Gelinen noktada hiçbir teşvik, maddi destek ve telkinin bu tür ülkelerin aile kurumlarını yeniden ayağa kaldırmaya yetmediğini dile getiren Erdoğan, şöyle devam etti:
"Çünkü temel çökmüş durumda. İslam ülkeleri olarak aile kurumumuza ne kadar sahip çıkarsak geleceğimize de o derece güvenle bakabiliriz. Kendi ülkem başta olmak üzere bu konuda hepimize çok önemli görevler düşüyor. Güçlü aile yapısının güçlü toplum demek olduğunu, bunun da hep birlikte güvenli geleceğimiz anlamına geldiğini tekrar tekrar hatırlamalıyız. Bu bakımdan aile içi şiddet, önüne geçmemiz gereken en önemli tehditlerden biridir. Kadının ve çocuğun uğradığı ruhsal ve fiziksel şiddet sorununu bitirmeden güçlü aile yapısını inşa edemeyiz. Müslüman, o kimsedir ki elinden ve dilinden diğer Müslümanlar da emindir, sadıktır. Hep birlikte bir seferberliğe girmeliyiz. Yunus'un diliyle biz yaradılanı Yaradan'dan ötürü severiz. Siyah, beyaz, Arap ırkı, zenci, böyle bir ayrım biz de yok. Biz böyle bir ayrımı asla yapamayız."

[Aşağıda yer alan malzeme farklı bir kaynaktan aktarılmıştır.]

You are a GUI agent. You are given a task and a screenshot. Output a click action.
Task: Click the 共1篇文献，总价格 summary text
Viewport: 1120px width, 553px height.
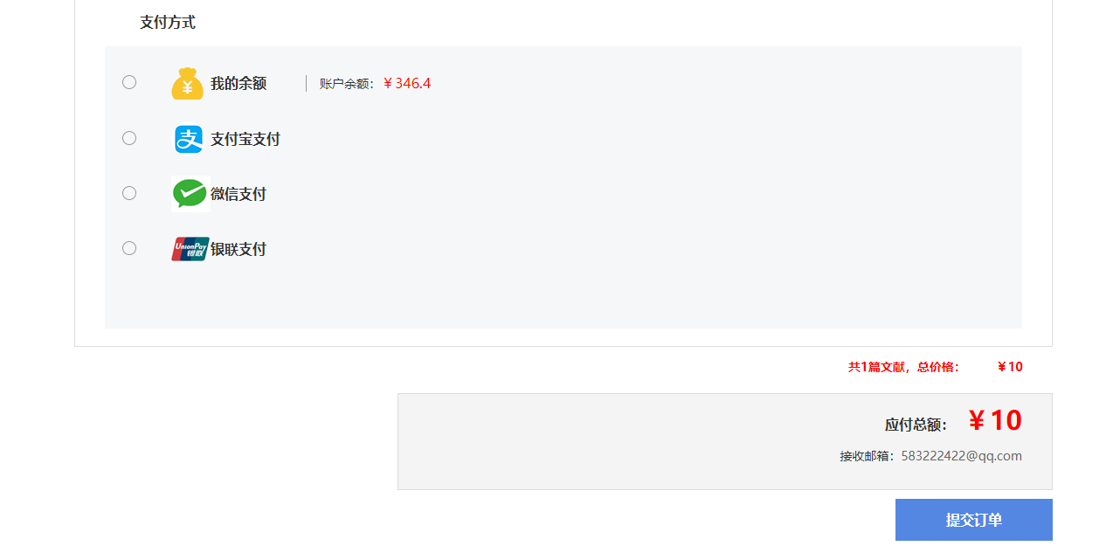coord(904,367)
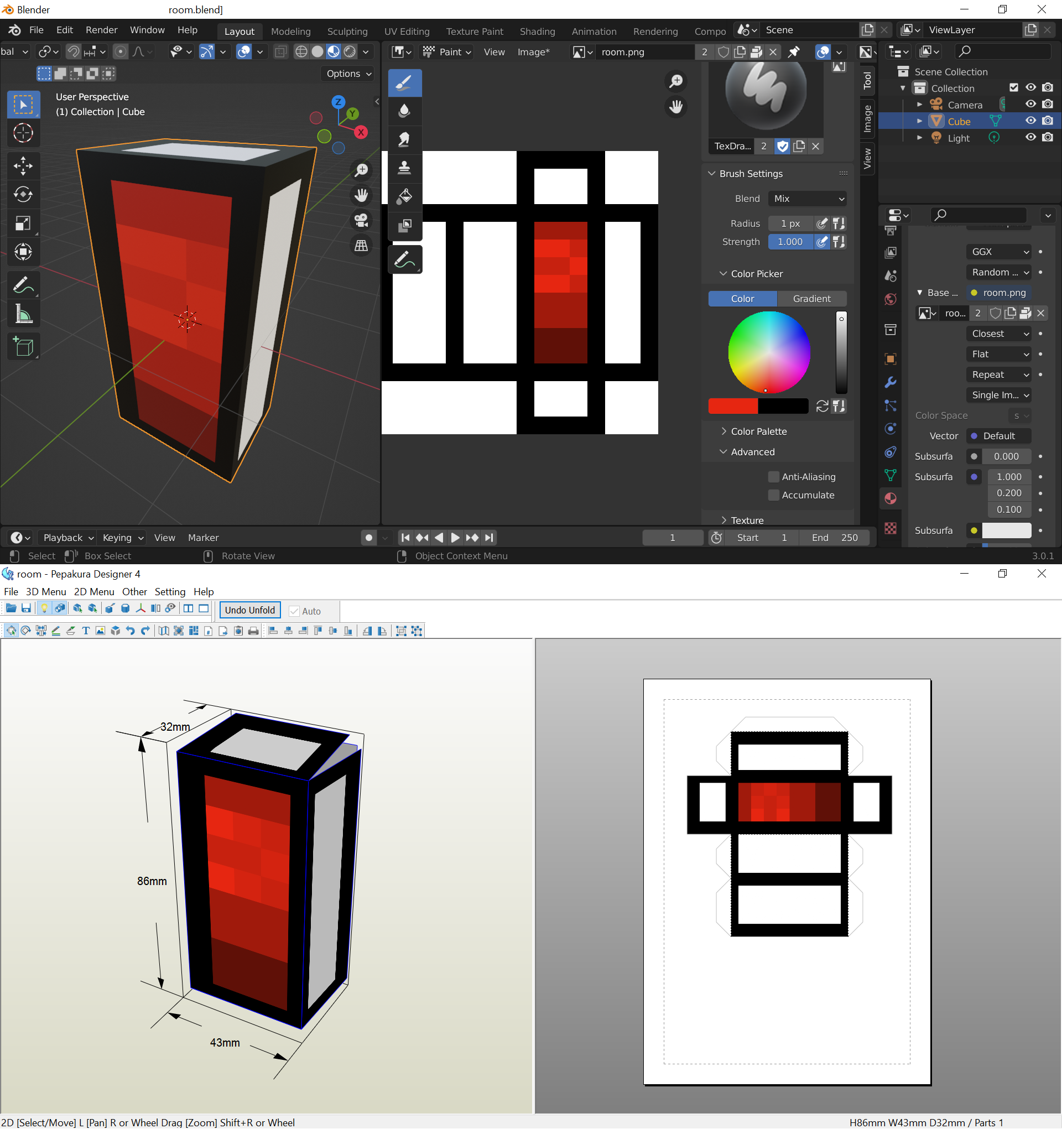Screen dimensions: 1062x1129
Task: Hide the Cube object in viewport
Action: (x=1030, y=121)
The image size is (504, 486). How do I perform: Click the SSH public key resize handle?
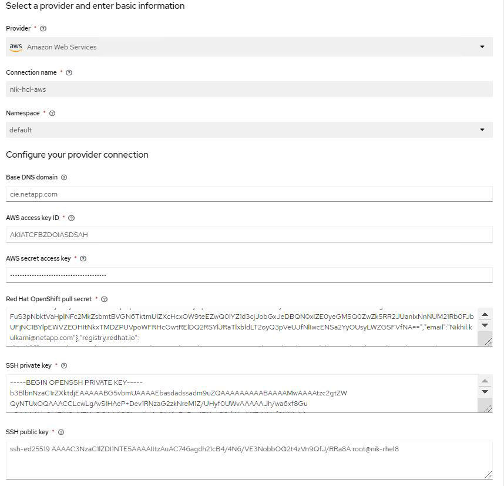tap(488, 474)
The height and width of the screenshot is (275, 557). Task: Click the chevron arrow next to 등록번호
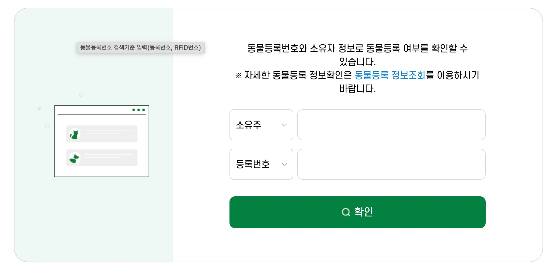click(x=284, y=164)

Hazreti Peygamberin "Başı kuru üzüm tanesi gibi incik böncük de olsa Allah için severiz." dediğini belirten Erdoğan, İslam'ın güzelliğinin ve farklılığın bunda olduğunu söyledi.
Erdoğan, geçmişte beyazlarla zencilerin Amerika'daki yaşadığı sıkıntıları anımsatarak, ancak İslam dünyasında böyle bir şeyin hiçbir zaman olmadığını, İslam ülkelerinin kendi aralarında kuracağı güçlü iş birliği ve tecrübe paylaşımlarıyla bu sıkıntının üstesinden çok daha rahat gelinebileceğine inandığını kaydetti.
"En önemli zenginliğimiz genç nüfusumuzdur"
Cumhurbaşkanı Recep Tayyip Erdoğan, toplantıda bu konuda somut kararların alınacağını öğrenmekten memnuniyet duyduğunu belirterek, İslam ülkeleri olarak en önemli zenginliğin yer altı kaynaklarından ziyade genç nüfus olduğunu vurguladı.
Daha da güçlendirilecek aile yapısı, sağlam eğitim ve öğretim sistemi ile güçlü sosyal dayanışma mekanizmalarıyla geleceğin gönül rahatlığıyla emanet edileceği bir gençlik yetiştirilebileceğini belirten Erdoğan, Batı kaynaklı tehditlere karşı, çocuklara, kadınlara, yaşlılara ve engellilere ne kadar iyi sahip çıkılırsa aile yapısının da o derece korunacağını anlattı.
Erdoğan, sosyal medya ve televizyon gibi iletişim araçlarının Batı kaynaklı içeriklerinin yaygınlaşmasıyla ortaya çıkan erozyona karşı teyakkuz halinde bulunulması gerektiğine işaret ederek, sınırları korurken zihinlerin teslim alınmasına yol açacak her türlü boşluğun, gafletin ve çatlağın süratle doldurulması gerektiğini kaydetti.
Bu konuda, hiç de iyi imtihan verilemediğinin itiraf edilmesi gerektiğini belirten Erdoğan, "Ama kötü gidişi durdurma şansına hala sahibiz. Her birlikte neler yapabileceğimizi konuşmalı, anlaşmalı ve süratle uygulamaya geçirmeliyiz." dedi.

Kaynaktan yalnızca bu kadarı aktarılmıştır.